米連邦最高裁は8日、トランプ政権による今年初めの大量解雇をめぐり、下級審が出していた連邦職員の復職を命じる仮処分命令を一時停止する判断を示した。
最高裁は、原告となった複数の非営利団体には訴訟を起こす法的資格(訴訟適格)が現時点では認められないと判断した。
この訴訟では、トランプ政権が今年初め、連邦政府の規模縮小を目的に、退役軍人省、農務省、国防総省、エネルギー省、内務省、財務省の6機関で計約1万6千人の試用期間中の職員を解雇したことが違法であるとして、非営利団体や労働組合が提訴していた。
カリフォルニア州の連邦地裁は2月、これらの解雇が法に則っていないとして、職員を職場に復帰させるよう命じていたが、今回の最高裁の判断により、この命令の効力は一時的に停止された。対象となる職員は当面、有給の休職扱いとなる。
最高裁の命令は、「原告団体の主張だけでは訴訟を起こすための法的要件を満たしていない」と指摘し、仮処分の執行を見送った。これに対し、ソニア・ソトマイヨール判事とケタンジ・ブラウン・ジャクソン判事の2人は反対意見を表明。ジャクソン判事は「政権側は最高裁が緊急に対応すべき十分な理由を示していない」と述べ、仮処分命令を維持すべきだと主張した。
原告側の労働組合は、「今回の大量解雇は違法であり、重要な公共サービスの低下を招いている」と主張。また、政府が「取り返しのつかない損害が生じる」と訴えている点についても、「政権側自身が命令にかなり従っている」と反論している。
連邦政府人事管理局(OPM)が指示した今回の解雇は、表向きは「業績不良」が理由とされたが、地裁のウィリアム・アルサップ判事は、「これは人員削減に関する正式な法的手続きを回避するための手段だった」と述べ、違法性を指摘していた。退役軍人省、農務省、国防省、エネルギー省、内務省、財務省での再雇用を命じた。

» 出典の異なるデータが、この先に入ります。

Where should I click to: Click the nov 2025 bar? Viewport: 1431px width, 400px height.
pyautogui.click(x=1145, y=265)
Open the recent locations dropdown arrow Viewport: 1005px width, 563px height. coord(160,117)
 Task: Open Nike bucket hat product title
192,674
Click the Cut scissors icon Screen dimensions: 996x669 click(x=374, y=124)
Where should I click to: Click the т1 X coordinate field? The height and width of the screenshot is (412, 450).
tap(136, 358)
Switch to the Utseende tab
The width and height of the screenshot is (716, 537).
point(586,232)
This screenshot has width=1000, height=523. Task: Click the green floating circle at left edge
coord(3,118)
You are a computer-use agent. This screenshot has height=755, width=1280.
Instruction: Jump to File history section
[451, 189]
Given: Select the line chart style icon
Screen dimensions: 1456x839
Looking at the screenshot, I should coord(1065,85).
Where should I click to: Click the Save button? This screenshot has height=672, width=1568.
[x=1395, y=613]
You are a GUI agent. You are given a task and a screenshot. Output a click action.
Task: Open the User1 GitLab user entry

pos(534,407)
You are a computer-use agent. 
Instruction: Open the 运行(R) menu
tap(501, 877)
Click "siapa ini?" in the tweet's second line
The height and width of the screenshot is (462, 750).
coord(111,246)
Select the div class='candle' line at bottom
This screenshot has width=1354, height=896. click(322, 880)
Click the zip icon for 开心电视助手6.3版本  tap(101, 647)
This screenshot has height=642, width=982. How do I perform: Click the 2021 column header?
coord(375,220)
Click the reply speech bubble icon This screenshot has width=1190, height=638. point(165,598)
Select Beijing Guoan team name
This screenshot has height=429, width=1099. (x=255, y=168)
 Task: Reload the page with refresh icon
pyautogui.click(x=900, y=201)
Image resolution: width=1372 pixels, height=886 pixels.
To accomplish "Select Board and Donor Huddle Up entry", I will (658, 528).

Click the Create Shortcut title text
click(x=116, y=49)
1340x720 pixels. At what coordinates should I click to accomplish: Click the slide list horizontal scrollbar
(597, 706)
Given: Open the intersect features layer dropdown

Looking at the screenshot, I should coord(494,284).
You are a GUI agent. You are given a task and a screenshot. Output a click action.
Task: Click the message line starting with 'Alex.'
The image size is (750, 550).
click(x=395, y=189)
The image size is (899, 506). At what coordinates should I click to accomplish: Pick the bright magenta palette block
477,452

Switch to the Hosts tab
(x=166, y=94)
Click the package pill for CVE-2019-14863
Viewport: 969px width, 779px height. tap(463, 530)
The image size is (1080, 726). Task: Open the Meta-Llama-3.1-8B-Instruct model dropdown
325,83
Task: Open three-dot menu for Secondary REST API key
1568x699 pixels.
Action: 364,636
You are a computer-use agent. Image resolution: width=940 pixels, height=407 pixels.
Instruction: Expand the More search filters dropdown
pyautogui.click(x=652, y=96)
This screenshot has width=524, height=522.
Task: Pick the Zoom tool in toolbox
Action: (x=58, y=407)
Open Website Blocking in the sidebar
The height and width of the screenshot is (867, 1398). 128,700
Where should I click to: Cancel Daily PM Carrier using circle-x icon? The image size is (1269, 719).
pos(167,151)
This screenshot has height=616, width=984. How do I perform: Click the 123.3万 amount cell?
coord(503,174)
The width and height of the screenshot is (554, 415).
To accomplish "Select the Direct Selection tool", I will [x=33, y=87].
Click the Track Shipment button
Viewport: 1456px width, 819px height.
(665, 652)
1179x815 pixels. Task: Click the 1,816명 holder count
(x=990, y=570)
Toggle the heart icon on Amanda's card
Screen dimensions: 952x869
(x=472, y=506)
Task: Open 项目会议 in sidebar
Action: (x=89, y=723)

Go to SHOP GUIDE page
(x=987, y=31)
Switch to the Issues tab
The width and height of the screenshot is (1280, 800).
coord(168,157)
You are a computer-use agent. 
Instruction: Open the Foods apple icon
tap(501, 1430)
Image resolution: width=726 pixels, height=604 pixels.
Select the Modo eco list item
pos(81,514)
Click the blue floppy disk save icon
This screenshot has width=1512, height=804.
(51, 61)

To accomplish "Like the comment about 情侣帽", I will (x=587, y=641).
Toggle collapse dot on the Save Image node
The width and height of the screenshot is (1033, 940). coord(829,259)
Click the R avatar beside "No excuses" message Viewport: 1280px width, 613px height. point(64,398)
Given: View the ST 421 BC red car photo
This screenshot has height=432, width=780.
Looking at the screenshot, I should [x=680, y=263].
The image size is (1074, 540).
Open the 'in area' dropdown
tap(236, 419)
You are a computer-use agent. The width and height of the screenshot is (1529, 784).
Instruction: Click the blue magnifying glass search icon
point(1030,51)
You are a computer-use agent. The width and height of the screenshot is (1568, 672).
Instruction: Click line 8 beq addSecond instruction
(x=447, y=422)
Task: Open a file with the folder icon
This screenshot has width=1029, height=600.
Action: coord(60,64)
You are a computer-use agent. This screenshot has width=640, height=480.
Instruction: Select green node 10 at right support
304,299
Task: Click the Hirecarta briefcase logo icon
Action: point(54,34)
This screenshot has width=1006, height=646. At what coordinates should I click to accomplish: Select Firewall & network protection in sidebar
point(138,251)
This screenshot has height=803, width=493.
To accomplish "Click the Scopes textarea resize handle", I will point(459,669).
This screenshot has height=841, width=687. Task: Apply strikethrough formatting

一方で、トランプ政権は最高裁への緊急申し立ての中で、「特定の政府サービス水準を維持したいと望む者の訴えにより、連邦職場改革を裁判所が阻止する権限はない」と主張した。解雇を指示したのは各省庁自身であり、その後も「これらの解雇を維持する方針に変わりはない」と、政権側代理人のジョン・ザウアー訟務長官は最高裁に対して説明している。
一方、メリーランド州で提起された別の訴訟では、今回の6機関に加え、さらに十数の省庁における解雇も対象となり、これらに対する差し止め命令が出されている。この命令は、訴訟を起こした19の州とワシントンD.C.に適用されている。司法省は、このメリーランド州の判決についても控訴している。